** begin **
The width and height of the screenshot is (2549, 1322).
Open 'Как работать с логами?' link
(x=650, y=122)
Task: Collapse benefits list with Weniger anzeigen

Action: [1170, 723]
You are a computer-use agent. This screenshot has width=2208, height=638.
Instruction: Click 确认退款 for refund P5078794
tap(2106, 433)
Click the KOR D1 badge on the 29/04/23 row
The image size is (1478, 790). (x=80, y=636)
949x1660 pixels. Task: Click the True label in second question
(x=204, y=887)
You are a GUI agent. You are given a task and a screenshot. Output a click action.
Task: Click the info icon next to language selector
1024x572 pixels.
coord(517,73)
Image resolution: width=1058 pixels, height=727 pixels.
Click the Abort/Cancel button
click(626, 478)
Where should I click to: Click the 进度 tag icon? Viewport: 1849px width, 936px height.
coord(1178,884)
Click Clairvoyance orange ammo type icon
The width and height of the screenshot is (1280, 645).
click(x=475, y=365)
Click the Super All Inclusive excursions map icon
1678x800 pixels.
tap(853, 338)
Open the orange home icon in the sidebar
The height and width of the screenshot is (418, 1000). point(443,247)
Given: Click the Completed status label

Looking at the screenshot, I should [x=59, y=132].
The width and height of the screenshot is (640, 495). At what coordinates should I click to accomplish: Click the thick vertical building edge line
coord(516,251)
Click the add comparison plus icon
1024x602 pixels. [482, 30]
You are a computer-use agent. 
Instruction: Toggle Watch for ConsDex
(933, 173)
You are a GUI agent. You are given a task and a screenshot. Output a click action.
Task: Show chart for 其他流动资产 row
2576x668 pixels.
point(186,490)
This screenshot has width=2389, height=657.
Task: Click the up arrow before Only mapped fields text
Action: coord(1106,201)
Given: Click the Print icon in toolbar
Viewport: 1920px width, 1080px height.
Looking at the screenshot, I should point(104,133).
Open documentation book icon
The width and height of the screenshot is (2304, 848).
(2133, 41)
** end **
Set task —
Print all of these records again, copying every line exactly as it appears.

Task result —
The width and height of the screenshot is (2549, 1322).
Open 'Как работать с логами?' link
(x=650, y=122)
Task: Collapse benefits list with Weniger anzeigen

Action: [1170, 723]
You are a computer-use agent. This screenshot has width=2208, height=638.
Instruction: Click 确认退款 for refund P5078794
tap(2106, 433)
Click the KOR D1 badge on the 29/04/23 row
The image size is (1478, 790). (x=80, y=636)
949x1660 pixels. Task: Click the True label in second question
(x=204, y=887)
You are a GUI agent. You are given a task and a screenshot. Output a click action.
Task: Click the info icon next to language selector
1024x572 pixels.
coord(517,73)
Image resolution: width=1058 pixels, height=727 pixels.
Click the Abort/Cancel button
click(626, 478)
Where should I click to: Click the 进度 tag icon? Viewport: 1849px width, 936px height.
coord(1178,884)
Click Clairvoyance orange ammo type icon
The width and height of the screenshot is (1280, 645).
click(x=475, y=365)
Click the Super All Inclusive excursions map icon
1678x800 pixels.
tap(853, 338)
Open the orange home icon in the sidebar
The height and width of the screenshot is (418, 1000). point(443,247)
Given: Click the Completed status label

Looking at the screenshot, I should [x=59, y=132].
The width and height of the screenshot is (640, 495). At what coordinates should I click to accomplish: Click the thick vertical building edge line
coord(516,251)
Click the add comparison plus icon
1024x602 pixels. [482, 30]
You are a computer-use agent. 
Instruction: Toggle Watch for ConsDex
(933, 173)
You are a GUI agent. You are given a task and a screenshot. Output a click action.
Task: Show chart for 其他流动资产 row
2576x668 pixels.
point(186,490)
This screenshot has width=2389, height=657.
Task: Click the up arrow before Only mapped fields text
Action: coord(1106,201)
Given: Click the Print icon in toolbar
Viewport: 1920px width, 1080px height.
Looking at the screenshot, I should point(104,133).
Open documentation book icon
The width and height of the screenshot is (2304, 848).
(2133, 41)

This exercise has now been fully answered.